Theophilia (Isaiah 55:1-9)
The biggest threat to our national parks isn’t polluted water, inconsiderate campers, or wildfires. It’s the time we spend in front of a screen. A couple of researchers recently studied tourism in the US national parks, and they found that park visits grew steadily over the course of 57 years, from 1930 to 1987. Then, over the next 16 years, visitation dropped by 25 percent-a serious and significant decline.
So, what’s the reason? Biologist Oliver Pergams and research associate Patricia Zaradic determined that 97.5 percent of the drop was due to the ever-increasing time we are spending surfing the Internet, playing video games, and watching movies and television shows. In the year 2003, the average American was spending 327 more hours in front of the screen than he was 16 years earlier.
The July 5, 2006 issue of The Washington Post reported that Pergams and Zaradic have even coined a term for this increased time in front of the screen: Videophilia.

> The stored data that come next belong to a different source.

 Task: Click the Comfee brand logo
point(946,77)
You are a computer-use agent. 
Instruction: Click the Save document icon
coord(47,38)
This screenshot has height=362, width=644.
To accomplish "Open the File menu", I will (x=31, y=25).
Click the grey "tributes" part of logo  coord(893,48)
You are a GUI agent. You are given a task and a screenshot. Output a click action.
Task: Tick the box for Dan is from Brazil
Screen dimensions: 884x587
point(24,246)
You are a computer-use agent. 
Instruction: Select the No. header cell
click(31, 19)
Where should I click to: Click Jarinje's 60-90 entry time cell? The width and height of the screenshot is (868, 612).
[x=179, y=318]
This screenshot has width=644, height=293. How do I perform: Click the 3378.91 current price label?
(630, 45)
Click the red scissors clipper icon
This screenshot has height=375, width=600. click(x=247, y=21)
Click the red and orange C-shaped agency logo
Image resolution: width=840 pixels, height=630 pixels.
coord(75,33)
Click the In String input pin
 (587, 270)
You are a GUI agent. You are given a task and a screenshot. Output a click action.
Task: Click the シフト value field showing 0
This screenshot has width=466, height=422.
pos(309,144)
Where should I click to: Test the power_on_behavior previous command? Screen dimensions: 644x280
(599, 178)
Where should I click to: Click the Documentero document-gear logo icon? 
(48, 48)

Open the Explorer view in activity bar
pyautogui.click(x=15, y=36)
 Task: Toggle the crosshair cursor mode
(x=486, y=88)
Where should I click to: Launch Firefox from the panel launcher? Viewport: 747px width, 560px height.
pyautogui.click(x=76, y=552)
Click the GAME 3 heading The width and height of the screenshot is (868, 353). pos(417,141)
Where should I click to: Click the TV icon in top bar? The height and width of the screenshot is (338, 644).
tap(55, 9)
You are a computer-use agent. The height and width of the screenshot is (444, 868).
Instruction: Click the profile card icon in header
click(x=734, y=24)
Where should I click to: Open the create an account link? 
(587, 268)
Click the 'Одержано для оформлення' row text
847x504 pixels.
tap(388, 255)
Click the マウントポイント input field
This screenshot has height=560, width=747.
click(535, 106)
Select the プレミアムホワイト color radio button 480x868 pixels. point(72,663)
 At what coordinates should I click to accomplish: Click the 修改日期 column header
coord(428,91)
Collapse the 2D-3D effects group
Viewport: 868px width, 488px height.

It’s a good word, one that literally means “love of video.” The Greek word philos means love and has given rise to word such as philanthropy (love of mankind), philosophy (love of wisdom), and Philadelphia (the city of brotherly love).
Videophilia, according to these researchers, is “the new human tendency to focus on sedentary activities involving electronic media.” Video games, television shows, DVDs, e-mail, IMs and the World Wide Web are all screen-based sedentary attractions, and they are sucking up an increasing amount of our time. You don’t have to be completely addicted to video to see that your screen time has soared in the past 20 years.
The problem is, if you’re spending an extra hour a day in front of a computer or television, you’re not spending that time outdoors. And if you’re not outdoors, you’re not in a park. And if you’re not in a park, you’re not deepening your passion for nature. And if you’re not feeling passionate about nature, you’re not as likely to practice environmentally responsible behavior. Pergams says, “If people are less interested in nature, they’re going to become less interested in conservation.” To summarize: Our love of electronic technology, according to Pergams and Zaradic, causes us to prefer the couch instead of the country.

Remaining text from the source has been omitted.